[SOURCE TEXT start]

Aaron Bryant, Director of Training and Development
Aaron's 2005 summer journal
May 10
Stages. I am ending a 3 week period of being home every weekend. It's been great. I've connected with Ami and Aldyn. We have painted, worked on the house, gone for many walks, searched for sea glass, eaten out, played games, sat and talked. I've gotten to see Aldyn's ups and downs, and love her, love them both. And now the next stage.
I am at Youth Dynamics, and the summer season is upon us. In 20 minutes this office will be full of people. Well make phone calls, plan logistics, prepare gear, food, and staff. We'll talk to church leaders and other types of leaders. Then we'll go. Leavenworth will become familiar again.
I will ache for my family. I will thrive in the beauty of countless life snapshots. I will miss our church body.
God, in you I trust. I want to run in your freedom - giving my fullest to you and the moments that come. Be my strength. Increase my faith. I want to trust more.
These things you have made me a steward of, may I grow them and be trustworthy.
May I live life in the Spirit, apart from my selfish desire. It's easier in the quiet place, and then there's being around people, which is today.
May 15, midnight
1st summer trip is into the last day. I broke my camera. It was a highlight sharing with the kids at campfire on the ridge. The youth leader for these students is incredible. Ironically, of the 4 adults here who have experience with marriage, I am the only one still married. 3 divorces. Satan's attacking marriage.
May 20, 7:21am
Perched on a perfect granite contoured seat at Mountaineers Dome in Icicle Canyon. Soon 10 Baptist leaders will discard their comfort and take on a new challenge.
Lord God, what a site that extends beyond my sky pointed crossed feet. Soft blue crisply accents the loose granite peaks. Green lines the gullies and clothes the rock in bursting firs, carpets of grass. 10 geese just flew by at eye level. The clouds have been lifting all morning and now 95% of the sky is full of blue. The occasional God scrawl of clouds perks up. This is rich. What will I be today, and to whom?

[SOURCE TEXT end]

#### [DIRECTION A]
In the journal entry for May 10, why does the writer expect that living in the Spirit will be harder on that day? Answer in one to three sentences.

[ENTRIES SUPPLIED start]

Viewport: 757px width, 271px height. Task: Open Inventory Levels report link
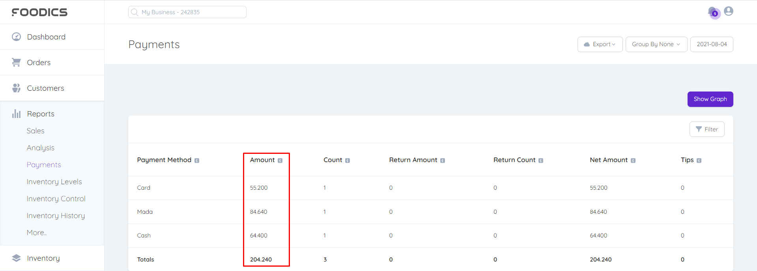click(54, 182)
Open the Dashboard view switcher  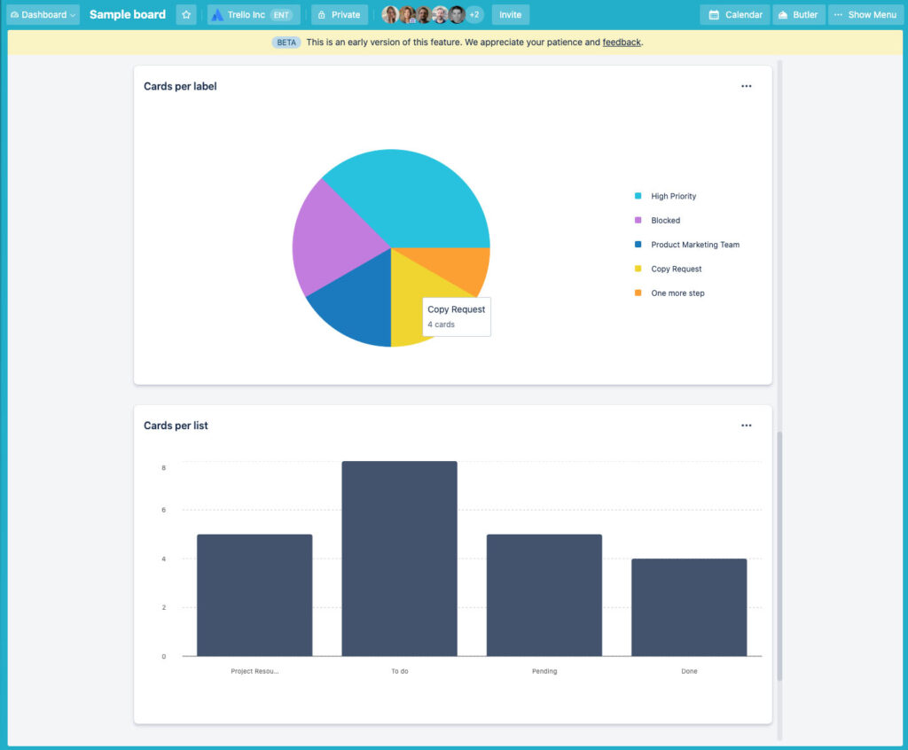[43, 14]
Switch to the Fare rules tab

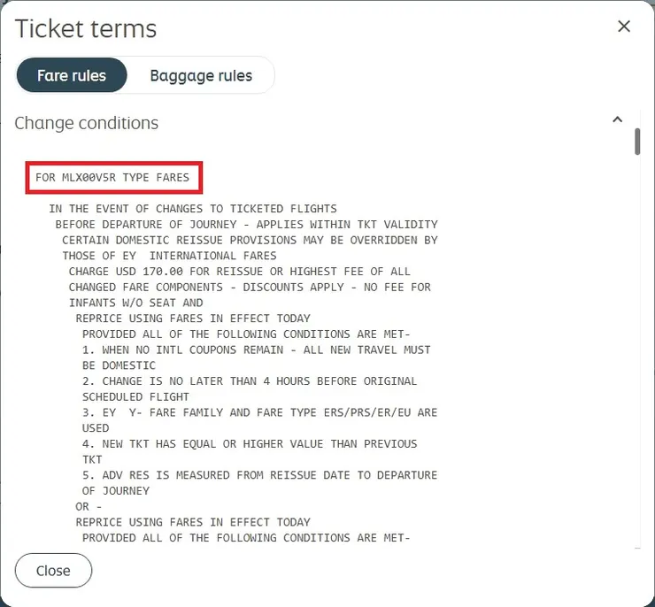coord(72,75)
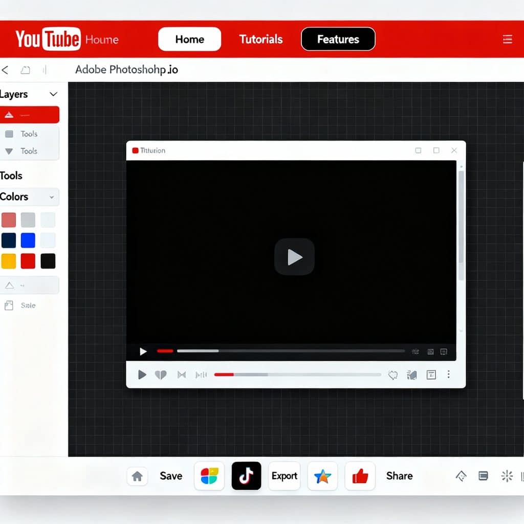This screenshot has height=524, width=524.
Task: Collapse the Layers panel chevron
Action: 53,94
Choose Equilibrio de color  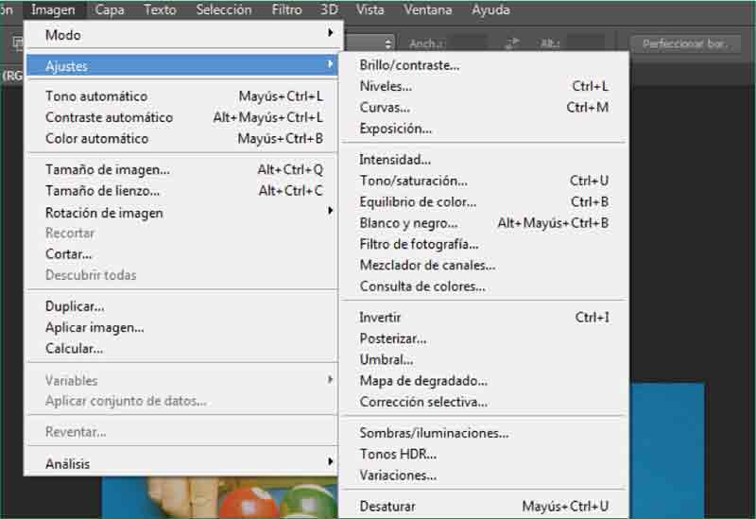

[ENTRIES SUPPLIED end]

#### [DIRECTION B]
Rewrite only the stretch of the rows from the line containing "Switch to the Fare rules tab" through the end of the rows, replacing "Fare rules" with "Ticket rules" and changing nothing else. Leave the pictures out of the answer.

#### [WRITTEN REPLY A]
The writer says that living in the Spirit is easier in the quiet place. That day involves being around people, as the office is about to fill for the summer season.

#### [WRITTEN REPLY B]
Switch to the Ticket rules tab

coord(72,75)
This screenshot has height=524, width=524.
Task: Collapse the Layers panel chevron
Action: 53,94
Choose Equilibrio de color  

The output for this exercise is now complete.